I’m managing to just about keep to points – I haven’t had anything cheesy or bready but I’m eating too many sweets. Yes, I’m aware that this makes no sense at all. I think I just want to eat everything and anything (but crave cheesy bread most). If I ate that, I think the floodgates would open and I’d eat everything I fancied.
Apart from a cocktail sized blip coming up, there is no reason why I shouldn’t complete this week in good order (and one little cocktail – unpointable as it is – shouldn’t really cause too much trouble). Bf is away this weekend with his parents – I can’t go because I have to work on Sunday. This means I can have a really frugal Saturday – well, weekend really. We may go out on Sunday night when he’s back– we have a restaurant near us which BBQs fish in August every year and we haven’t been yet this year– or I’ll cook, but either way, this weekend has the potential for extreme virtue: no restaurants (ignore the above as there’s no pudding peril there or lardy luring choices), no booze and no spontaneous choices that have to be made (always a downfall for me). No trying to fit in and eat with bf rather than being a permanently-on-a-diet misery. It ought to spell a good result on the SoD on Tuesday....
I know that from next Wednesday I will be starting to eat off-piste and off-points – and that that will continue for the best part of a week. And then I have 4 days before I’m off on holiday. (Getting back on points for 4 days will be a challenge but one that seems too far ahead to worry about at the moment)

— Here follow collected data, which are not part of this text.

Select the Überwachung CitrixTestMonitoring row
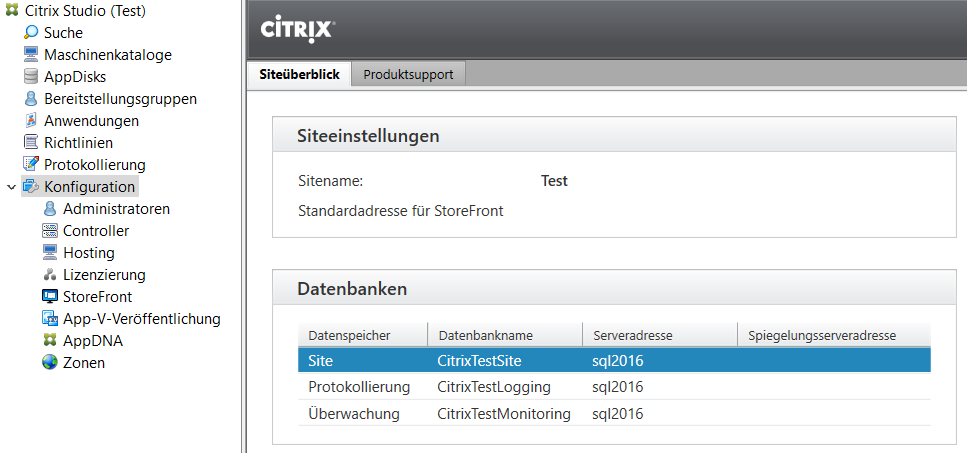Viewport: 967px width, 453px height. [503, 414]
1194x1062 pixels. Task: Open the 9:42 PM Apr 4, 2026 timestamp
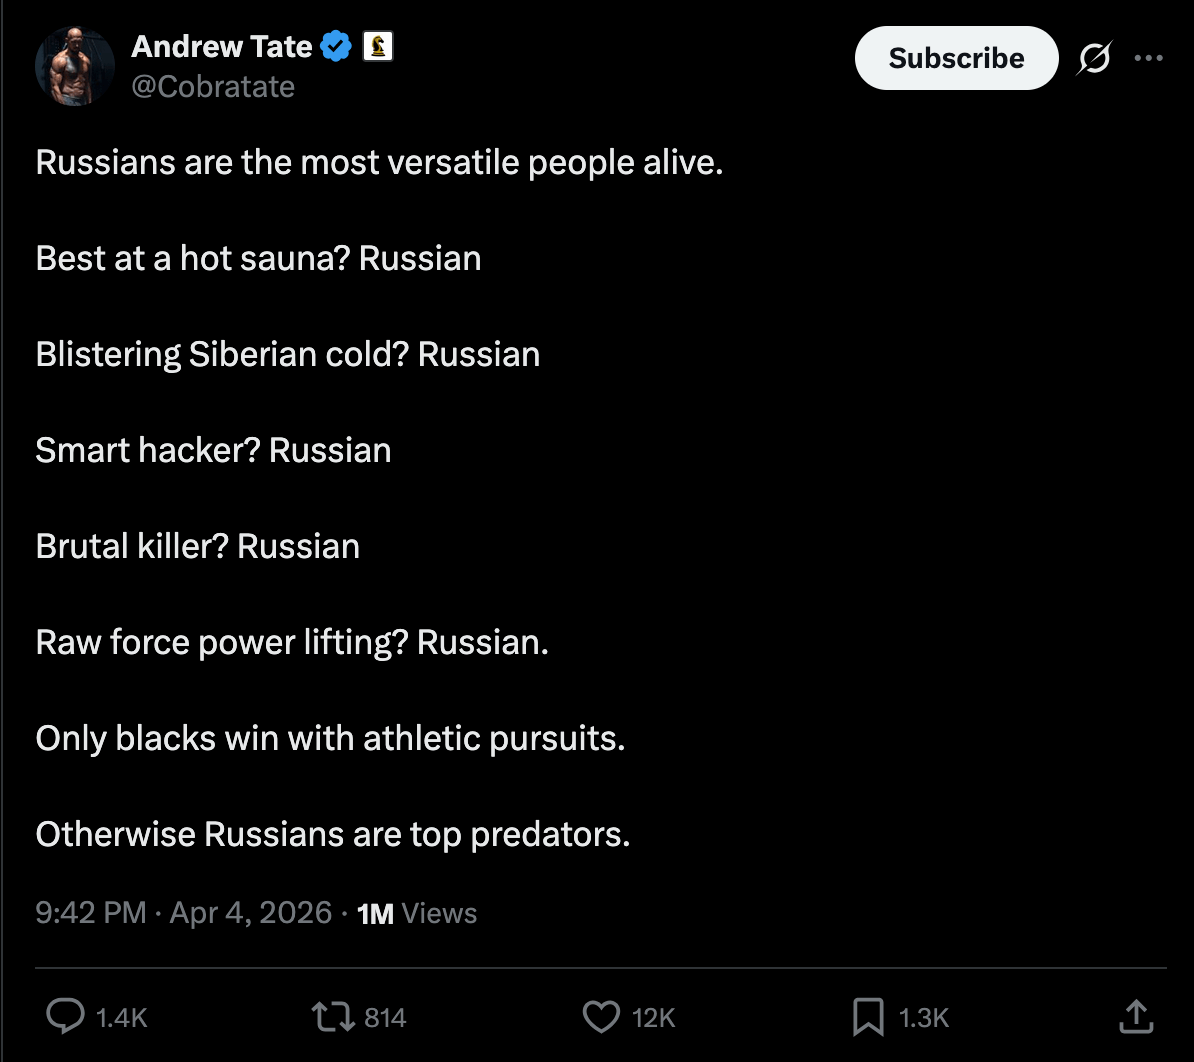(183, 913)
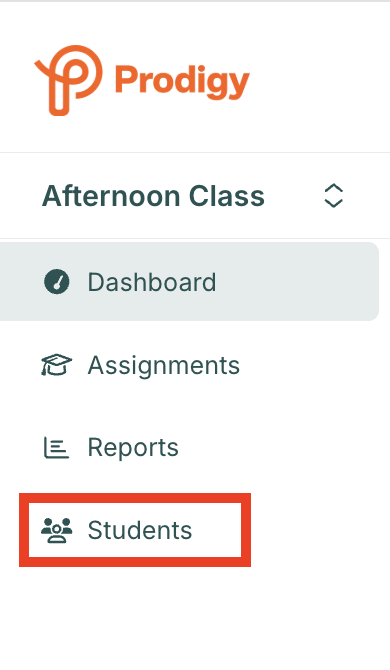Click the Reports bar chart icon
This screenshot has width=390, height=670.
(x=56, y=447)
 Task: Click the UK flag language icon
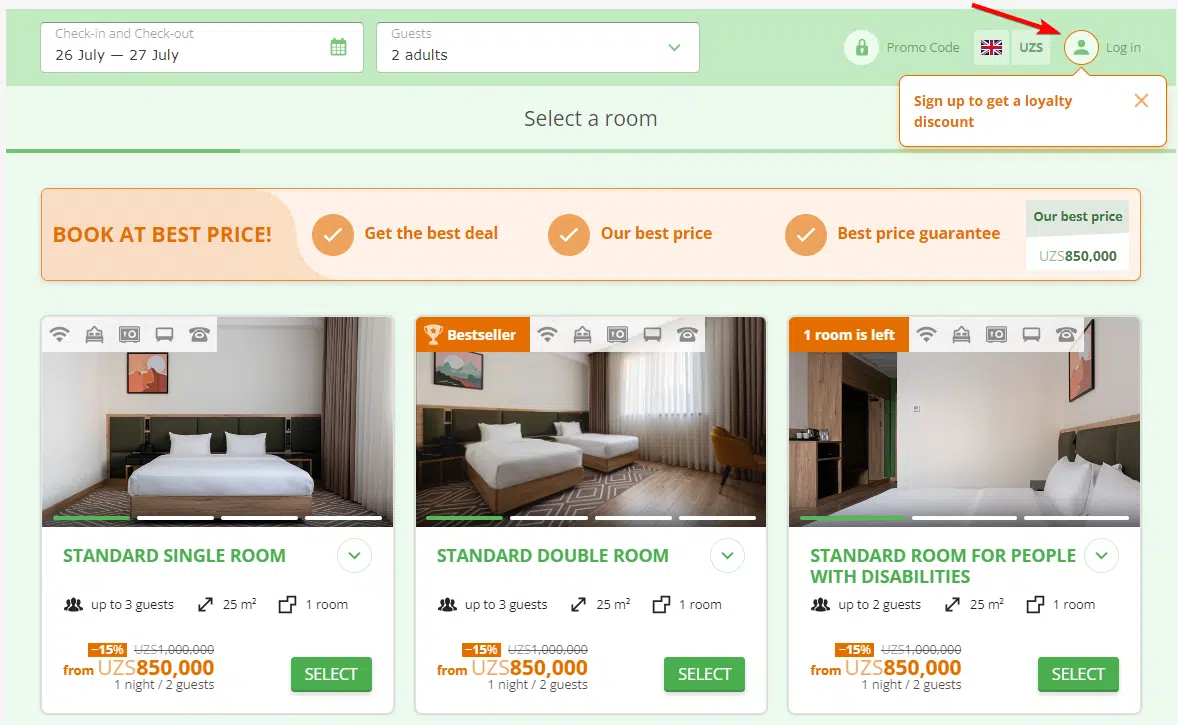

Now, I’m planning some birthday treats but I’m not planning on using it as an excuse to eat everything I’ve fancied, could feasibly fancy or may fancy at some point in the future. No, I won’t be pointing and yes, I will be choosing to eat what I’d like rather than the lowest calorie option on the menu, but it’s not an excuse to go crazy. And food in Syria looks pretty healthy and it’s going to be an active holiday (except the bit when we go to Suffolk for 6 days to recover after Syria – although I bet we’ll do plenty of walking then too). So there’s no reason to feel this doom, is there? You know, the doom where the 10lbs I’ve painfully and painstakingly lost over the last 6 weeks goes straight back on - with a few little lardy friends to join it. Is there? Just because that’s what’s always happened in the past? Just because the weight goes on so frighteningly, terrifyingly easily? It’s enough to make me want to panic eat, frankly.
It’s enough for that self-destructive gremlin in my head to encourage me to start eating madly now – I may as well, I’ve only got a few days before I come off the diet, after all, it whispers seductively. I’m keeping a lid on it – for now – with a great deal of mental effort. It’s pretty much constant at the moment, the feeling of wanting to eat is there all the time. And I’m not banking many points. I’m pretty much hitting my allocation every day. And even that’s a struggle that I don't feel equal to.